09/05/2025
Sé amable con el excursionista lento en el camino. No los llames débiles. No sabes cuánto coraje reunieron solo para estar allí.
Tal vez ese excursionista solía ser fuerte, pero una enfermedad o una tragedia lo cambió todo. Tal vez se están recuperando de algo de lo que no hablan: una lesión, un corazón roto, o incluso una batalla con su propia mente. Y tal vez, solo tal vez, caminar hasta esa montaña es su manera de contraatacar.
Algunas personas caminan para sentirse vivas otra vez después de perder a alguien que aman. Otros toman los senderos porque están cansados del ruido del mundo y necesitan silencio para sanar. Hay quienes caminan con el corazón pesado, llevando dolor, ansiedad, o años de sentirse no lo suficientemente bien—y cada paso es una rebelión silenciosa contra todo lo que intentó romperlos.
Nunca sabes realmente qué trajo a alguien a la pista. Tal vez nunca han sido atléticos, pero están aquí de todos modos porque se prometieron a sí mismos que harían algo valiente. Tal vez están de excursión para recordar a alguien... o olvidar a alguien. Tal vez solo necesitaban probarse a sí mismos que podían seguir adelante: un paso, un respiro, una escalada a la vez.

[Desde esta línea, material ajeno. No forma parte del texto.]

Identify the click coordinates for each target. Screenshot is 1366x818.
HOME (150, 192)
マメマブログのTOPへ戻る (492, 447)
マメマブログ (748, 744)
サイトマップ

Así que si ves a alguien luchando, respirando fuerte o haciendo una pausa demasiado a menudo, no juzgues. Sonríe. Ofrezcan agua. Di: "Lo estás haciendo muy bien. Porque ese tipo de amabilidad podría ser exactamente lo que necesitan para seguir avanzando, no sólo en el camino, sino en la vida.
Las montañas no son solo para los rápidos, los en forma o los temerarios. También son para los luchadores silenciosos, aquellos cuya fuerza no está en velocidad, sino en aparecer de todos modos.